╔══
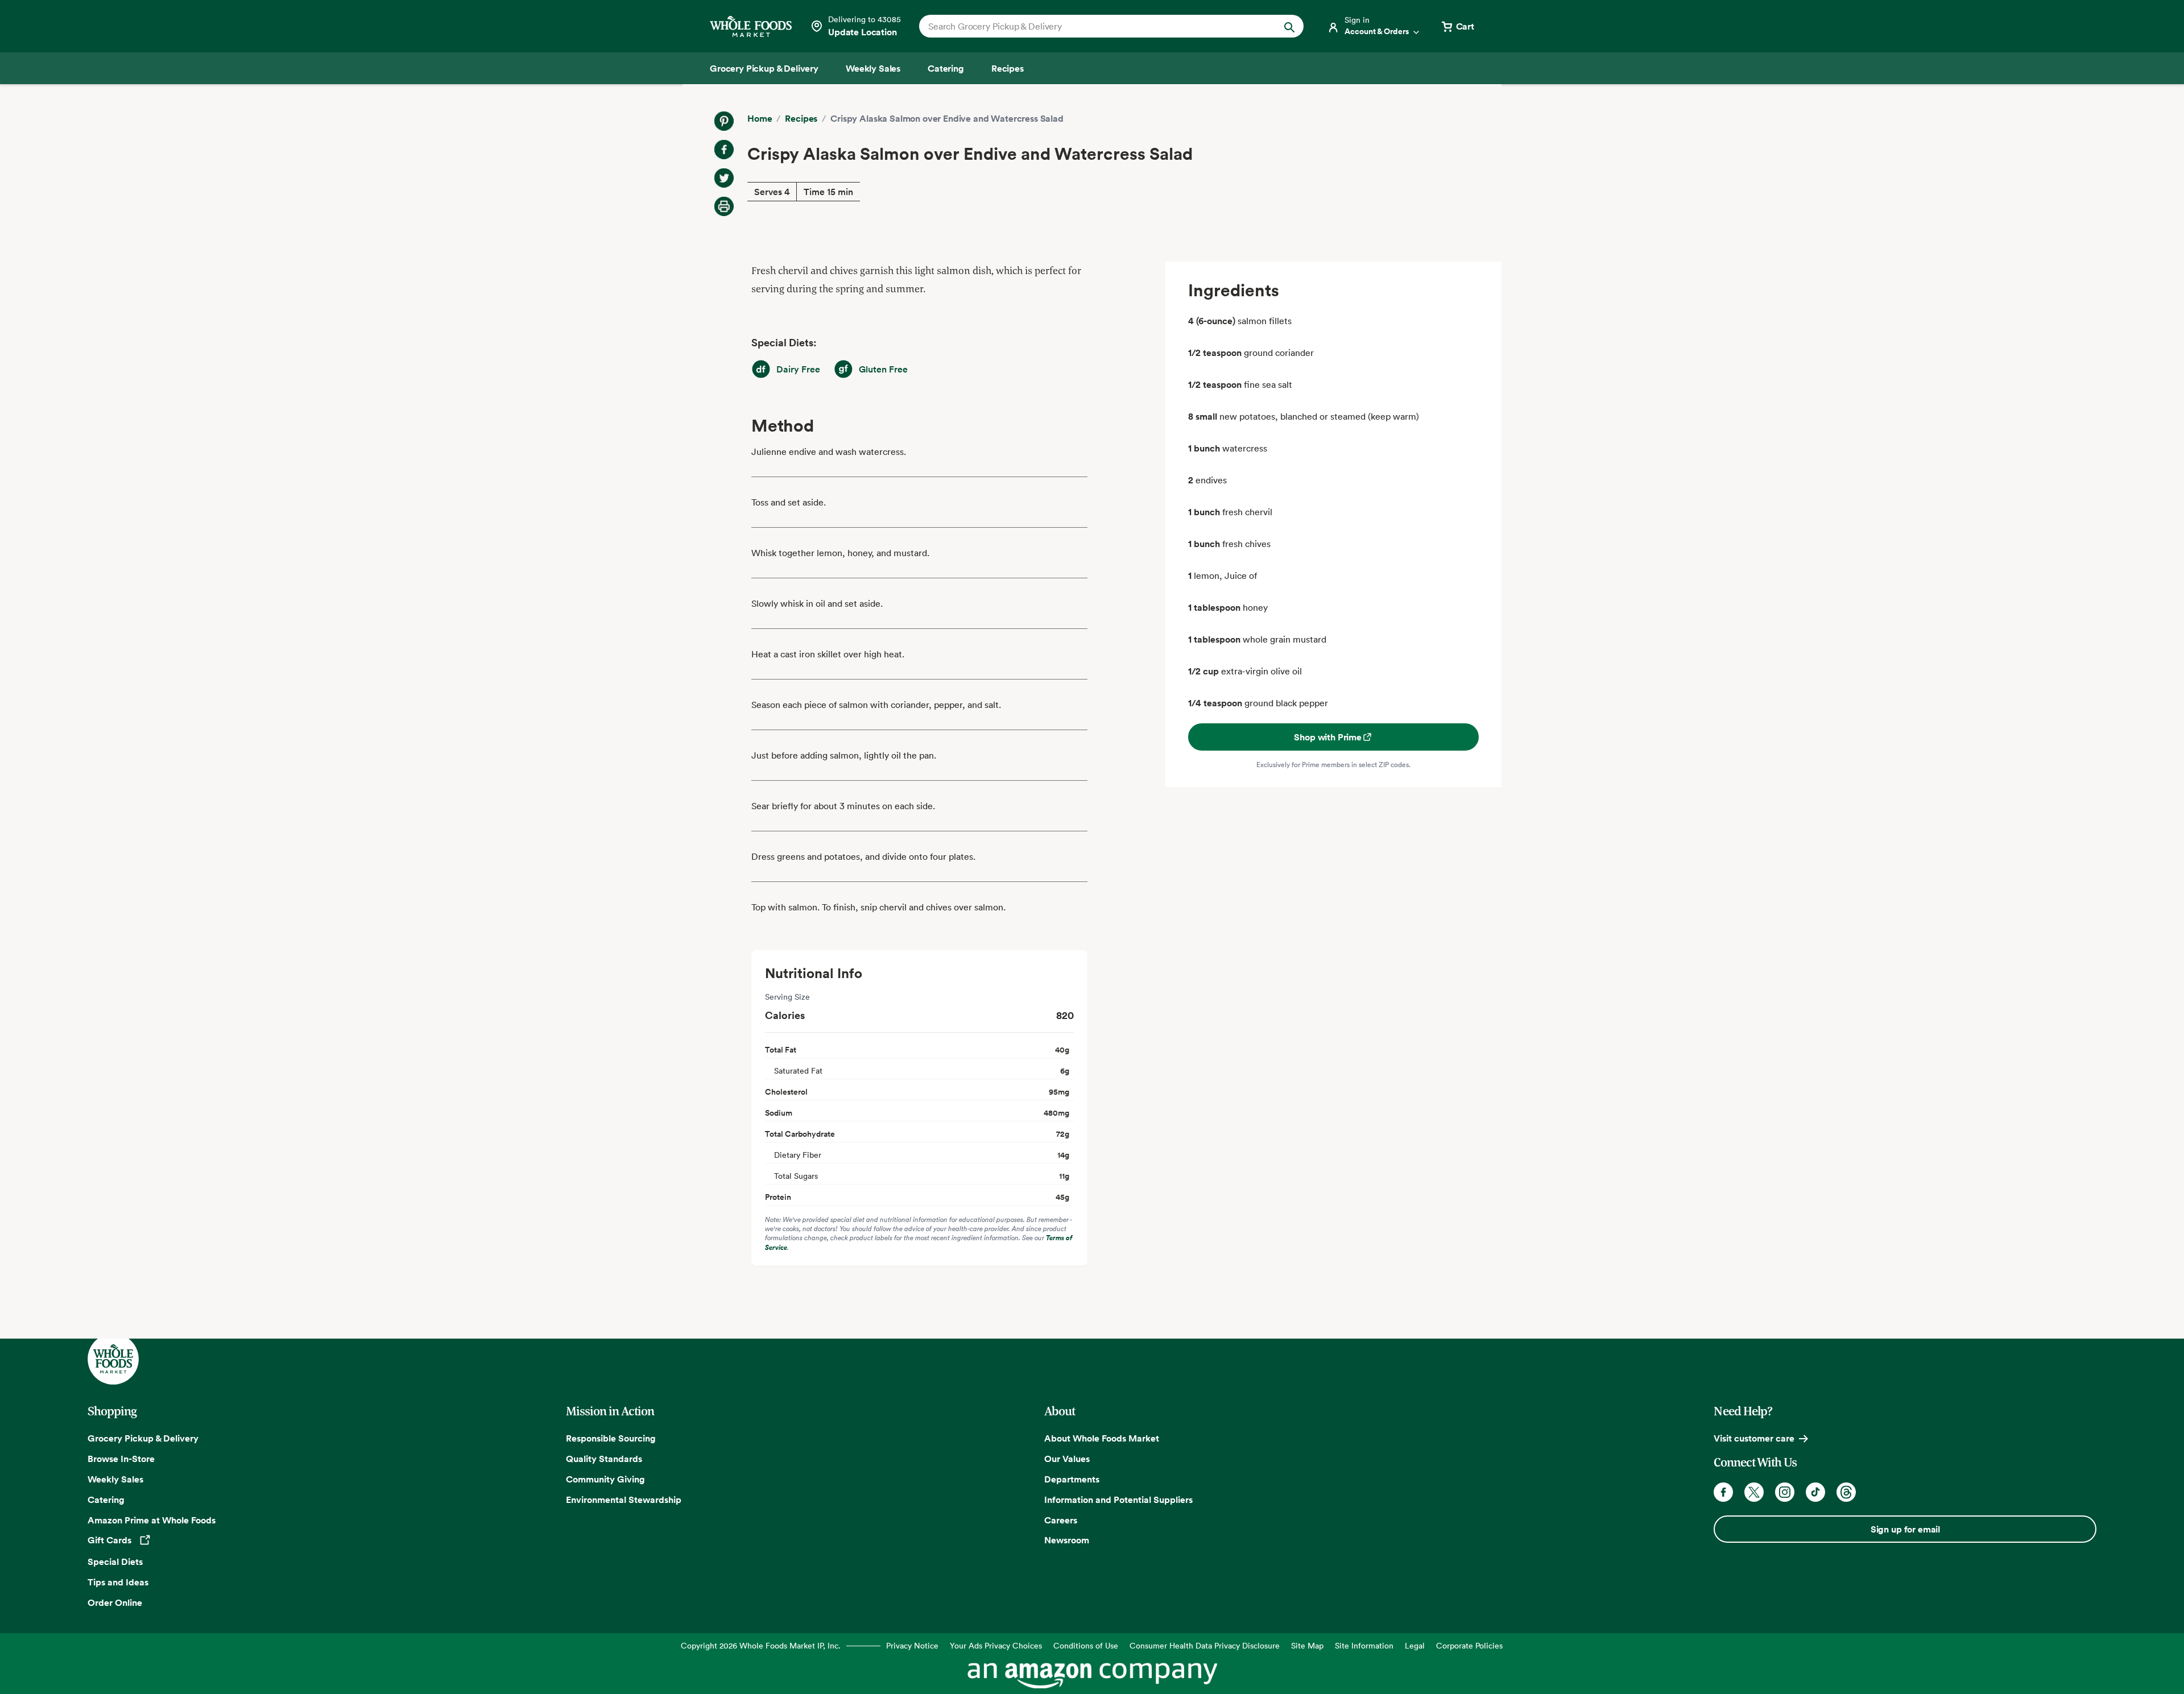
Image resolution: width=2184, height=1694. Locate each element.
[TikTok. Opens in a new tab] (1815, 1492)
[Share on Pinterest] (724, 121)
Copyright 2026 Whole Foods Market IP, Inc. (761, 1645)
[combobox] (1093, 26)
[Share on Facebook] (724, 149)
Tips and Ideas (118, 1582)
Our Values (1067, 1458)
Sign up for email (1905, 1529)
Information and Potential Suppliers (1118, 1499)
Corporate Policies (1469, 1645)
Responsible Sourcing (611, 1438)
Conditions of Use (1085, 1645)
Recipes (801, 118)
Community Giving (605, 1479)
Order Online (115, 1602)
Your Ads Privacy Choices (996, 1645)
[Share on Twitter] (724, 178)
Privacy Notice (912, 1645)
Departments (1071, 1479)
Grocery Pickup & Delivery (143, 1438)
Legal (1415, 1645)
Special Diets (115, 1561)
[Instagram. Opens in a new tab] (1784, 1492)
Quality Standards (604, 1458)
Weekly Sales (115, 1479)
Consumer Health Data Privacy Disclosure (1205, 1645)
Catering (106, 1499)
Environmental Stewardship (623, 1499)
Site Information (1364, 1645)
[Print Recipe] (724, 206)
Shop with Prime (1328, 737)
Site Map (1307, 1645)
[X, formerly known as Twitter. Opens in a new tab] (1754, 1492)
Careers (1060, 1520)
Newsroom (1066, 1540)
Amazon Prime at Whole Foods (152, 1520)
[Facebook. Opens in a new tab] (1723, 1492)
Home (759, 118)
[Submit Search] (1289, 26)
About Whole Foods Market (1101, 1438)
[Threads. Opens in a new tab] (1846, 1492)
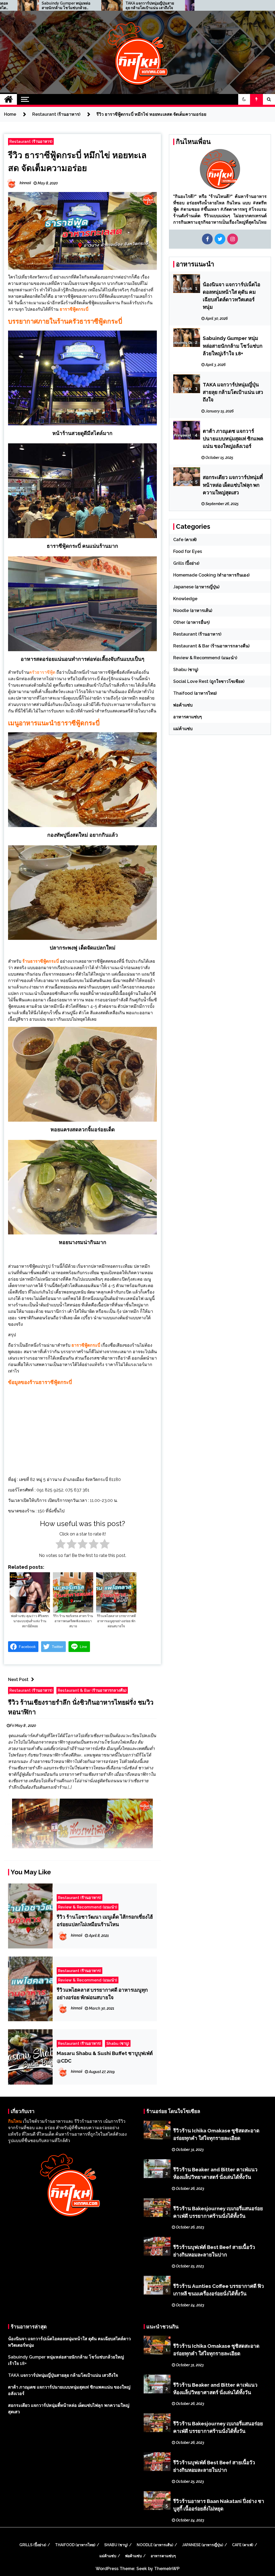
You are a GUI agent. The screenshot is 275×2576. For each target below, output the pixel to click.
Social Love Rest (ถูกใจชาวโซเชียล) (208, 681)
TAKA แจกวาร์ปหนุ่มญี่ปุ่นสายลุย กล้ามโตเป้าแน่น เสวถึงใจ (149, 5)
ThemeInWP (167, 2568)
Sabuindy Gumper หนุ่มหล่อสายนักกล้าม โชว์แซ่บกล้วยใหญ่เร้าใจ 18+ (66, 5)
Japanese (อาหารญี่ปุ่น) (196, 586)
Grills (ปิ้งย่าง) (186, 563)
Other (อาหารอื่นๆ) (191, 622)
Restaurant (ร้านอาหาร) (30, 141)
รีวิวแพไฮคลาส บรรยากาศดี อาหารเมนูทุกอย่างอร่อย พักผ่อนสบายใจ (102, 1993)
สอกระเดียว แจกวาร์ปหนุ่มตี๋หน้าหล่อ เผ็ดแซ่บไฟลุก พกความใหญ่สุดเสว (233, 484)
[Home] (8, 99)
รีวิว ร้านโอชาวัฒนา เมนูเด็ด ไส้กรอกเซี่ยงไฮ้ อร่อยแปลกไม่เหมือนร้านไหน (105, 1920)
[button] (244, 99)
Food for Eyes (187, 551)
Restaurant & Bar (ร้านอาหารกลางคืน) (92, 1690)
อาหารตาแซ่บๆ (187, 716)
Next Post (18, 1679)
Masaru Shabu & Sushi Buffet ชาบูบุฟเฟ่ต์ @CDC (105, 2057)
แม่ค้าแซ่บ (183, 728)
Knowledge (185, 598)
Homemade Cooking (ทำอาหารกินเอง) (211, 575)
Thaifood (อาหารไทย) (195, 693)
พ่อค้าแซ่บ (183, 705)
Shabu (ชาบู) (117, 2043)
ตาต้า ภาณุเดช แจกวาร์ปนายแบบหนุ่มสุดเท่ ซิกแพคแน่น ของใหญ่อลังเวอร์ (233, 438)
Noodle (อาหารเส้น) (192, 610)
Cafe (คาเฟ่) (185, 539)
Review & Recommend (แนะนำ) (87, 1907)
╚══
Instructions for the task:
Would you retype each line above exactly and skip every image?

Answer section:
Image resolution: width=2184, height=1694. Locate each element.
[TikTok. Opens in a new tab] (1815, 1492)
[Share on Pinterest] (724, 121)
Copyright 2026 Whole Foods Market IP, Inc. (761, 1645)
[combobox] (1093, 26)
[Share on Facebook] (724, 149)
Tips and Ideas (118, 1582)
Our Values (1067, 1458)
Sign up for email (1905, 1529)
Information and Potential Suppliers (1118, 1499)
Corporate Policies (1469, 1645)
Responsible Sourcing (611, 1438)
Conditions of Use (1085, 1645)
Recipes (801, 118)
Community Giving (605, 1479)
Order Online (115, 1602)
Your Ads Privacy Choices (996, 1645)
[Share on Twitter] (724, 178)
Privacy Notice (912, 1645)
Departments (1071, 1479)
Grocery Pickup & Delivery (143, 1438)
Legal (1415, 1645)
Special Diets (115, 1561)
[Instagram. Opens in a new tab] (1784, 1492)
Quality Standards (604, 1458)
Weekly Sales (115, 1479)
Consumer Health Data Privacy Disclosure (1205, 1645)
Catering (106, 1499)
Environmental Stewardship (623, 1499)
Site Information (1364, 1645)
[Print Recipe] (724, 206)
Shop with Prime (1328, 737)
Site Map (1307, 1645)
[X, formerly known as Twitter. Opens in a new tab] (1754, 1492)
Careers (1060, 1520)
Newsroom (1066, 1540)
Amazon Prime at Whole Foods (152, 1520)
[Facebook. Opens in a new tab] (1723, 1492)
Home (759, 118)
[Submit Search] (1289, 26)
About Whole Foods Market (1101, 1438)
[Threads. Opens in a new tab] (1846, 1492)
You are a GUI agent. The screenshot is 275×2576. For each target below, output the pixel to click.
Social Love Rest (ถูกใจชาวโซเชียล) (208, 681)
TAKA แจกวาร์ปหนุ่มญี่ปุ่นสายลุย กล้ามโตเป้าแน่น เสวถึงใจ (149, 5)
ThemeInWP (167, 2568)
Sabuindy Gumper หนุ่มหล่อสายนักกล้าม โชว์แซ่บกล้วยใหญ่เร้าใจ 18+ (66, 5)
Japanese (อาหารญี่ปุ่น) (196, 586)
Grills (ปิ้งย่าง) (186, 563)
Other (อาหารอื่นๆ) (191, 622)
Restaurant (ร้านอาหาร) (30, 141)
รีวิวแพไฮคลาส บรรยากาศดี อาหารเมนูทุกอย่างอร่อย พักผ่อนสบายใจ (102, 1993)
สอกระเดียว แจกวาร์ปหนุ่มตี๋หน้าหล่อ เผ็ดแซ่บไฟลุก พกความใหญ่สุดเสว (233, 484)
[Home] (8, 99)
รีวิว ร้านโอชาวัฒนา เมนูเด็ด ไส้กรอกเซี่ยงไฮ้ อร่อยแปลกไม่เหมือนร้านไหน (105, 1920)
[button] (244, 99)
Food for Eyes (187, 551)
Restaurant & Bar (ร้านอาหารกลางคืน) (92, 1690)
อาหารตาแซ่บๆ (187, 716)
Next Post (18, 1679)
Masaru Shabu & Sushi Buffet ชาบูบุฟเฟ่ต์ @CDC (105, 2057)
แม่ค้าแซ่บ (183, 728)
Knowledge (185, 598)
Homemade Cooking (ทำอาหารกินเอง) (211, 575)
Thaifood (อาหารไทย) (195, 693)
พ่อค้าแซ่บ (183, 705)
Shabu (ชาบู) (117, 2043)
ตาต้า ภาณุเดช แจกวาร์ปนายแบบหนุ่มสุดเท่ ซิกแพคแน่น ของใหญ่อลังเวอร์ (233, 438)
Noodle (อาหารเส้น) (192, 610)
Cafe (คาเฟ่) (185, 539)
Review & Recommend (แนะนำ) (87, 1907)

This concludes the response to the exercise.